Deborah Lekan

Deborah Lekan

University of North Carolina at Greensboro, USA

Title: Frailty assessment in hospitalized older adults using the electronic health record


Deborah A Lekan is a board certified gerontological nurse with a research focus on frailty in middle aged and older adults and the use of big data and data science to use the abundant already collected, data from the electronic health record to examine problems such as frailty. She is particularly interested in how health disparities and social determinants of health, especially psychosocial factors, impact health status and risk for frailty and associated adverse health outcomes and risk-reduction interventions to promote patient recovery and how novel data analytics can illuminate some of these complex issues.

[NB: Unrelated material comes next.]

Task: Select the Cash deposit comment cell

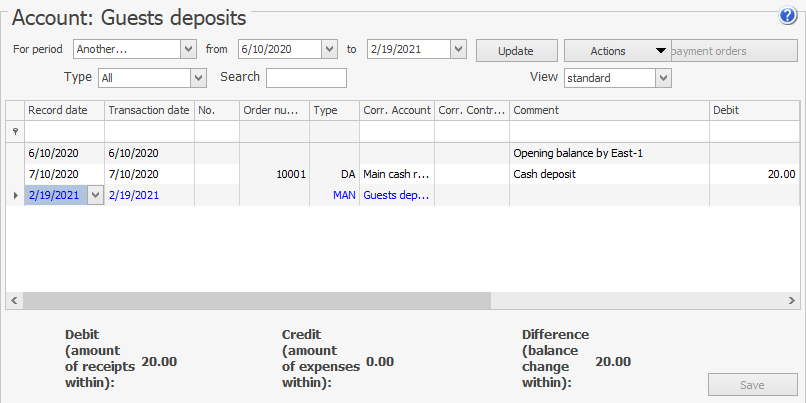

Introduction: Frailty is a clinical syndrome of decreased physiologic reserve and dysregulation in multiple physiologic systems that are associated with increased risk for adverse outcomes.

Purpose: The aim of this retrospective, cross-sectional, correlational study was to characterize frailty in older adults admitted to a tertiary care hospital using a biopsychosocial frailty assessment and to determine associations between frailty and adverse outcomes including time to in-hospital mortality and 30-day rehospitalization.

Methods: The sample included medical inpatients ≥55 years at a tertiary care hospital (N=278) in the U.S. Frailty was determined using existing clinical data from the electronic health record for symptoms, syndromes, conditions, and laboratory data for four serum biomarkers. A Frailty Risk Score was created from 16 risk factors and relationships between Frailty Risk Score and outcomes were examined.

Results: The mean age was 70.2 years and mean Frailty Risk Score was 9.4 (SD, 2.2). Increased Frailty Risk Scores were significantly associated with increased risk of death (HR=1.77 to 2.27 for 3 days ≤ LOS ≤ 7 days) but depended upon length of stay (p < 0.001). Frailty was marginally associated with rehospitalization for those who did not die in-hospital (AOR=1.18, p=0.086, AUC=0.66, 95% CI for AUC= (0.57, 0.76)). The Frailty Risk Score may reflect complexity more than individual assessments of symptoms, diseases, or age; age was significantly associated with Frailty Risk Score (β= 0.039, t= 3.16, p = 0.002) but no longer significant in regression controlling for other variables, and higher risk of death was associated with increased Frailty Risk Scores, controlling for age, gender, race.

Discussion: Readily available data in electronic health records can be used for frailty assessment. Informatics may facilitate data aggregation and decision support. Because frailty is potentially preventable and treatable, early detection is crucial to delivery of tailored interventions to achieve optimal patient outcomes.